More seriously, this is BULLSH*T.

When I took a SANS course,they brought up the *best practices* way of developing an security software: PUBLISH THE ALGORITHM and take on all comers, often with a monetary prize to whoever breaks the algorithm. Letting peers ALL OVER THE WORLD see the code has TWO effects:

(1) Those who write the code are MORE CAREFUL because they know their PROFESSIONAL REPUTATION is on the line for everyone to see

(2) Their peers will ACTUALLY FIND THEIR MISTAKES.

As a direct example of why the technique of security through obscurity (Microsoft's way of doing things) DOES NOT WORK, the SANS Institute instructor (Eric Cole) pointed out the debacle with the DVD encryption done by Hollywood (by a closed group which let no one else see their work). The DVD encryption was broken almost immediately...

[PatrioticAmerican]

"SANS Institute instructor "

Yep, I knew it. A SANS Institute instructor is the world's expert on security. That's why the DoD uses him to help them publish our national security infrastructure. Not!

Peer review is one thing; publishing your system's specifications is another. Remember, when you publish your system's source code, if your peers do not find all the holes, your enemy will.

[Bush2000]

the SANS Institute instructor (Eric Cole) pointed out the debacle with the DVD encryption done by Hollywood (by a closed group which let no one else see their work). The DVD encryption was broken almost immediately...

The encryption wasn't broken, and your instructor did you a disservice by describing it as such. Every DVD player (software and hardware) is equipped with a key which allows it to decrypt the video and audio streams on a standard DVD. The key is burned into every player. It has to use this method because there is no key-distribution scheme. The problem was that somebody discovered the key. It's like you left the key to your front door in the lock. That's not breaking the encryption.

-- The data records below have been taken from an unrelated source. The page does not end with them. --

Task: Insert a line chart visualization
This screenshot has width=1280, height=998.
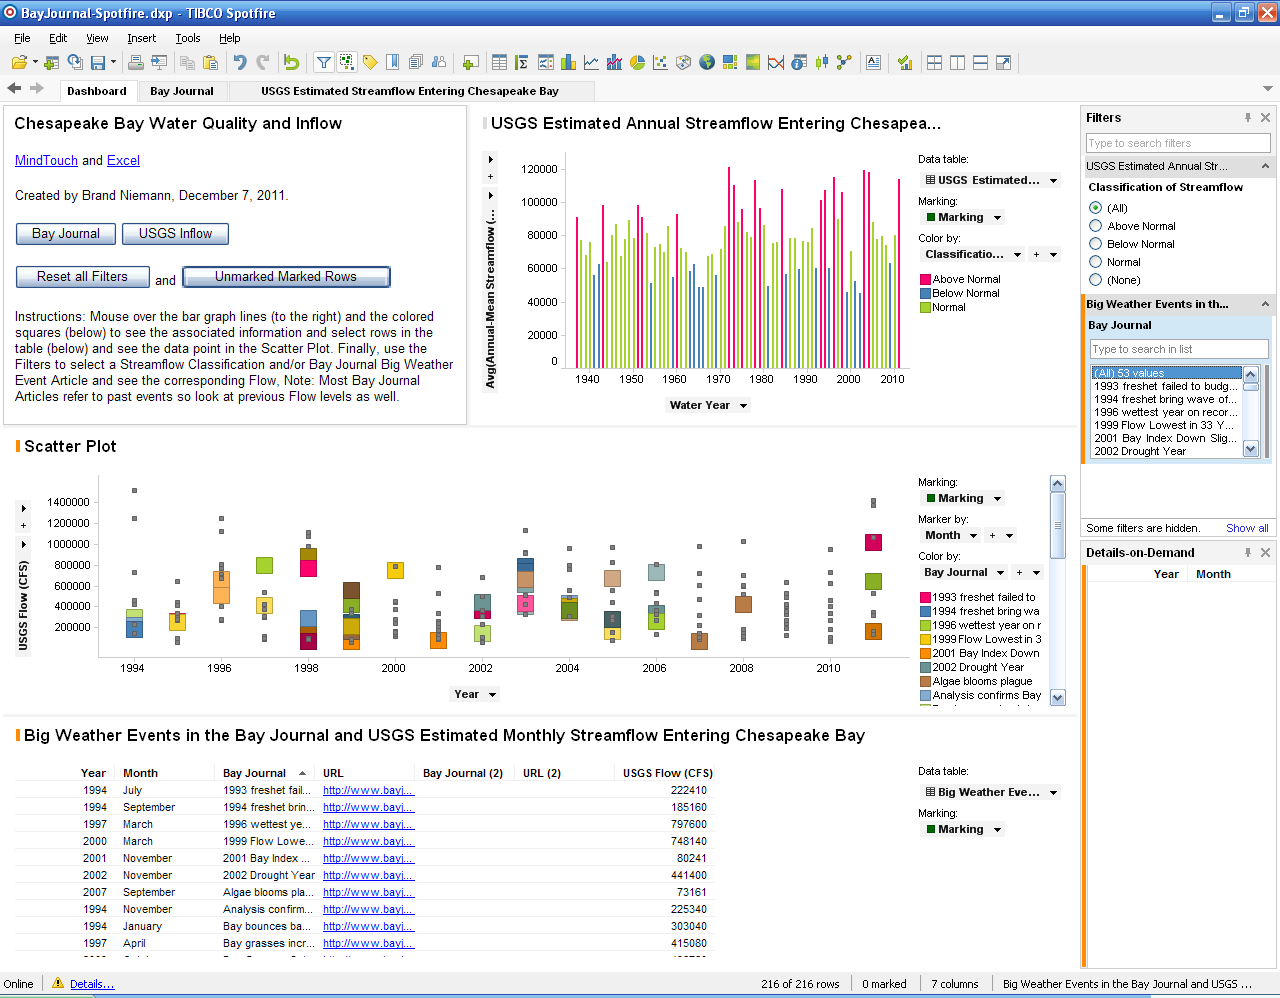Action: coord(591,63)
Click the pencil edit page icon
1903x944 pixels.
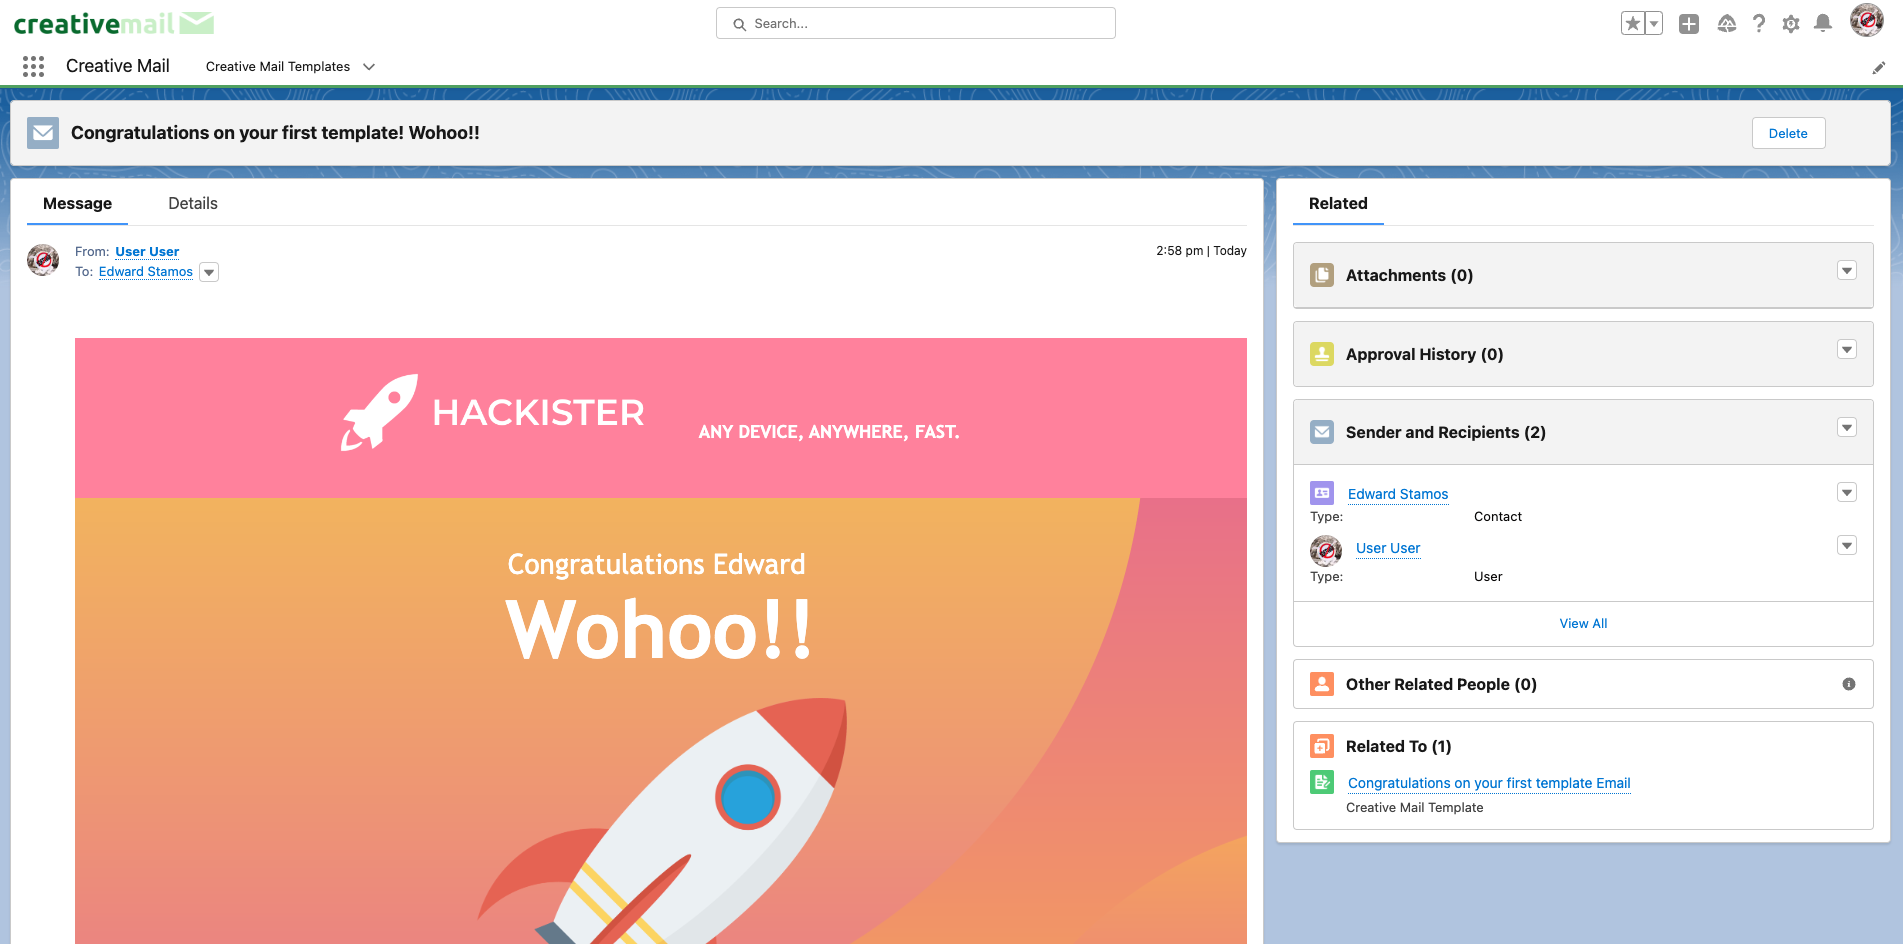tap(1879, 68)
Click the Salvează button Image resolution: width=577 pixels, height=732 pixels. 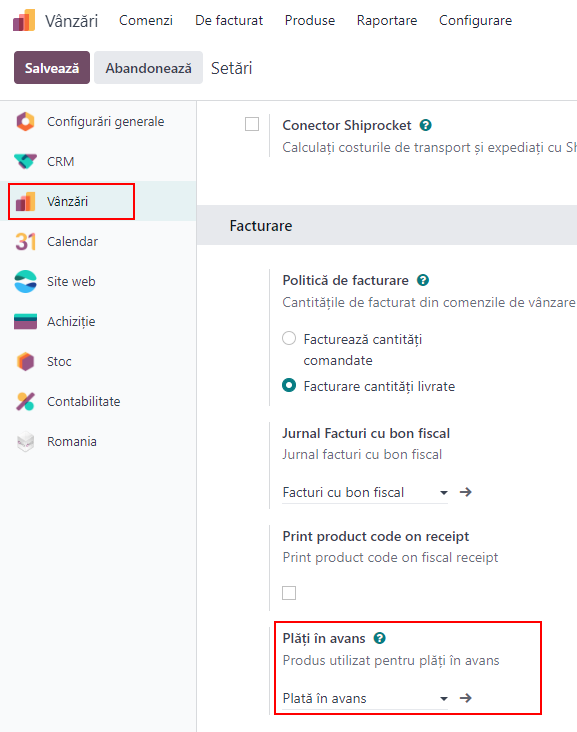52,68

That said, it is correct that security through obscurity generally doesn't work. It is possible to sift through collections of data (located in memory or on disc) looking for very random streams. When you find one, it is often a key or some kind of secret that someone doesn't want you to know. Depending on someone not finding your secrets is a fundamentally flawed design. That is the case with DVD encryption.